Steve Swedberg

I am ecstatic that Fidel Castro retired last week. That was a Communist regime that lasted 49 years too long, and I think his resignation is a sign of hope, a hope for change. Aside from the fact that, in saying those fateful words, I sound like a certain presidential candidate, I am happy because potential change has many benefits.It means that we can lift the embargo: as was stated in The Lawrentian last week, this would mean more freedom for the American people and it would help the lives of the Cuban people.

Plus, it would help boost the American economy, which needs to get out of the current recession. It also means I can finally vacation there!

More importantly, it would be an opportunity for Cuban exiles to finally return to their homeland, something that has previously seemed unfeasible because of the oppressive Communist regime, which reminds me of my main reason of jubilation over that news. It’s one less Communist regime in this world. Why would that make me happy?

Communism has had a lousy track record when it comes to human rights and preserving the freedoms of citizens.

Liberals would love to rewrite history to make a typical Communist regime sound like some utopian society where everyone was treated equally and people were adequately provided the necessities to live a happy life.

Unfortunately for them, reality becomes a great hurdle for telling this fable. First and foremost, 100 million people have been murdered under Communist regimes within the past eighty years. That number is objectively much higher than those who have been killed “in the name of religion,” although with the rise of Radical Islam, they may eventually even each other out.

Amongst other terrible acts, Chairman Mao instigated the Anti-Rightist Movement in the 1950s, which attempted to purge alleged “rightists” (i.e., anybody who disagreed with Mao) from China. Stalin also created a totalitarian nightmare — read “1984” by George Orwell. If you don’t believe me, why is it that some of the most anti-Communist people in the world are those who actually lived under the Iron Curtain?!

Fortunately for millions of people, the Berlin Wall — and a couple of years later, the USSR — collapsed, allowing people to be able finally to live free lives without fear of government crackdowns.

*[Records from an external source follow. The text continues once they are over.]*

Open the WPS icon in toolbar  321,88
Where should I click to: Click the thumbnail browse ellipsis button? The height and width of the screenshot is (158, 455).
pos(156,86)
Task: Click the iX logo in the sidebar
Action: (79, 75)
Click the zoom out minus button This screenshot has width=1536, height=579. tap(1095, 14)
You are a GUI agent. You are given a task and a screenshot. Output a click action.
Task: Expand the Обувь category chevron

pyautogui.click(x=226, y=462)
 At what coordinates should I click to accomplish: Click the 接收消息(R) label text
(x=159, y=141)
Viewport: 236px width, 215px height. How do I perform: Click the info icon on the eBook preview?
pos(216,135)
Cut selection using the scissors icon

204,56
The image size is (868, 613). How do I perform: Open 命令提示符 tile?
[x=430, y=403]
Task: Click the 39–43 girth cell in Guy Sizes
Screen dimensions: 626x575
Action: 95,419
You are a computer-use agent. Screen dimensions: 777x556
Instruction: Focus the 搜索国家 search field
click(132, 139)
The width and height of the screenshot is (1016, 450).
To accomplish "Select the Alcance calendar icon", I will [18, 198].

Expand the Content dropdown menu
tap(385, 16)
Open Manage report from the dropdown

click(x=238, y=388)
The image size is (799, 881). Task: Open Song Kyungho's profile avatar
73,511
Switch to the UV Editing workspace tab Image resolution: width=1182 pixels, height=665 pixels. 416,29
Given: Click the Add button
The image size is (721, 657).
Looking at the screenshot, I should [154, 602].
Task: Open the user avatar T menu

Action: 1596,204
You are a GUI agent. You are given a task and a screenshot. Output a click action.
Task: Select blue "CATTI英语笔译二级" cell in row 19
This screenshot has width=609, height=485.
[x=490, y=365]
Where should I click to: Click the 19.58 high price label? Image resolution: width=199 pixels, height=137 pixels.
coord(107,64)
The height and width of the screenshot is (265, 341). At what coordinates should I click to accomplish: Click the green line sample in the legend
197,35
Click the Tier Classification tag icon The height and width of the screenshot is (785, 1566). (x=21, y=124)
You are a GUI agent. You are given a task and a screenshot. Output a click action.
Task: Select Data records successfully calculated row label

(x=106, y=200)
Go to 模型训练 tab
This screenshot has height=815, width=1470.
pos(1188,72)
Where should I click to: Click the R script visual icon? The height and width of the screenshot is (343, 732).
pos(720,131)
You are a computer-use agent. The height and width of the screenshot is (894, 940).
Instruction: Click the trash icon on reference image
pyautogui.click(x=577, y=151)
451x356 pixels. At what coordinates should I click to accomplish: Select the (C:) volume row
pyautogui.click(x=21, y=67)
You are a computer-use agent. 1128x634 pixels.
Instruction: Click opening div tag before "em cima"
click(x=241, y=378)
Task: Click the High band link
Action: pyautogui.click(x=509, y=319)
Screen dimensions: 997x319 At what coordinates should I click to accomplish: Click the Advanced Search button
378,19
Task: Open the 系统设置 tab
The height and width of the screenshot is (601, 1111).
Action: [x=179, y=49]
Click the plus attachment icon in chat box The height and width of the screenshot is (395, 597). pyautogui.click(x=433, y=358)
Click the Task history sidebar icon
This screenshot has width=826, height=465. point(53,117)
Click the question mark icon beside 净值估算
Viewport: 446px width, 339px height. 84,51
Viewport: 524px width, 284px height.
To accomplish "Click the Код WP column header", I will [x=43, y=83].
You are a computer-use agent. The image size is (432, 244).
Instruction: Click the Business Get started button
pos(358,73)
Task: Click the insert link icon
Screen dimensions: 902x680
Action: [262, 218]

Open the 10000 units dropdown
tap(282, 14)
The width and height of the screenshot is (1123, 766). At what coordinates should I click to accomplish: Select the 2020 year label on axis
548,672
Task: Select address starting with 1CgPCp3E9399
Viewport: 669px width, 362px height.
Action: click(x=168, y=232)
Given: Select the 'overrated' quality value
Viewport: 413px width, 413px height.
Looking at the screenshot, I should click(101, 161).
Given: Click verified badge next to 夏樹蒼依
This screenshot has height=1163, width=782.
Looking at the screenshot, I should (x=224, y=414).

I hope that the resignation of Castro will be a “collapse of the Berlin Wall” for Cuba. According to Freedom House, Cuba is a non-free country. This is bad because it means that political dissent is illegal in Cuba.

Throughout the Cuban regime, Castro has ordered the deaths of many political dissidents. In addition, the Communist Party controls the media. Child prostitution is commonplace. Workers have no collective bargaining power. Heck, it’s even illegal to have Internet access in your house! But at least Michael Moore tells us that they have top-notch healthcare. It would be nice to see the situation in Cuba ameliorated.

Raúl Castro, the successor and younger brother of Fidel, recently met with the Secretary of State from the Vatican.
For a long time, the Vatican has been an outspoken critic of Communism and Cuba’s human right abuses.

Although Cubans are skeptical of the new Castro, it seems like a step in the right direction. What lies ahead for Cuba remains to be seen. All we can hope for is that Cuba is liberated from the totalitarian, oppressive yokes that are inherent in Communism.